75% of Maldivian Coral Lost in 2016: New 19-Year Study Maps Reef Decline and Resilience
A comprehensive site-specific analysis spanning nearly two decades reveals which reef systems have recovered and which face permanent decline, providing critical data for targeted conservation efforts.
Mariyam Shifa
A comprehensive 19-year study of Maldivian coral reefs published in the journal Coral Reefs has quantified the catastrophic impact of the 2016 mass bleaching event, confirming that approximately 75% of live coral cover was lost across surveyed sites during that single episode. The study, conducted by researchers from the Maldives Marine Research Institute and the Australian Institute of Marine Science, tracked 86 permanent monitoring stations from 2005 to 2024.

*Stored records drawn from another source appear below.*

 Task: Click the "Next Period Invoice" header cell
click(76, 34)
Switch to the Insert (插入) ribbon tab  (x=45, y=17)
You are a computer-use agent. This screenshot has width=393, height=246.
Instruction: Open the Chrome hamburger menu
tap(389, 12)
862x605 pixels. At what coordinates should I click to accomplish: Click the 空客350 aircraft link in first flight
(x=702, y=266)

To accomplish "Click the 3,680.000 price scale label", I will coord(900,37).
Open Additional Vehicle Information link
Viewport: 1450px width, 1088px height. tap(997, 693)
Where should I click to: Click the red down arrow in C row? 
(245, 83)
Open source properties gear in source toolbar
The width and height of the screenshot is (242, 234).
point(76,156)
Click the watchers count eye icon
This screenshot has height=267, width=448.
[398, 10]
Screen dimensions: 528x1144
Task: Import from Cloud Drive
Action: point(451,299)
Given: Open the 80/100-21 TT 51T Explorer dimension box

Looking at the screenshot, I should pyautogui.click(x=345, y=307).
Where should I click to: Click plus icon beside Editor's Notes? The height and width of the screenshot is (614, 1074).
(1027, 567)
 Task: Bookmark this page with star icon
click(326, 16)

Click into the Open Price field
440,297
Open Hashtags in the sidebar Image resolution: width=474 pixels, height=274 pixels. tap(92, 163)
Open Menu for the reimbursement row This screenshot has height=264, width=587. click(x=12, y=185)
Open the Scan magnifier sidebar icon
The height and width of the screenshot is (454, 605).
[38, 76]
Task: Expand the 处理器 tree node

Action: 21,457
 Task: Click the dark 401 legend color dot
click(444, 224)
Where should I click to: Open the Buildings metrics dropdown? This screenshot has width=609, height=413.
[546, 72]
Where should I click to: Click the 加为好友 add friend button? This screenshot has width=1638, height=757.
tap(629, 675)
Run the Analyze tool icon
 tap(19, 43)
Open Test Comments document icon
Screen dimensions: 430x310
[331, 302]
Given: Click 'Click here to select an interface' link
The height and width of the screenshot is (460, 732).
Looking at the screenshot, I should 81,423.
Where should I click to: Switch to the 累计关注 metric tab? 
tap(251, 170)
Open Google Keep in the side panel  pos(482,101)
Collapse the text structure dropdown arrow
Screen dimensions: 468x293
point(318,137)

The data reveals a highly uneven pattern of recovery. Reefs on the eastern sides of atolls, which benefit from stronger current flow and cooler upwelling water, have recovered to approximately 45% of their pre-2016 coral cover. By contrast, sheltered lagoon reefs and those near populated islands showed recovery rates of just 12 to 18%, with many sites now dominated by macroalgae rather than coral — a state that marine ecologists describe as a 'phase shift' that may be extremely difficult to reverse.
The study identified several factors that correlate with resilience and recovery. Reefs with higher initial species diversity, particularly those hosting robust Porites coral colonies, showed significantly faster recovery rates. Proximity to marine protected areas also proved beneficial, with reefs within 5 kilometres of enforced no-take zones recovering 2.3 times faster than unprotected sites.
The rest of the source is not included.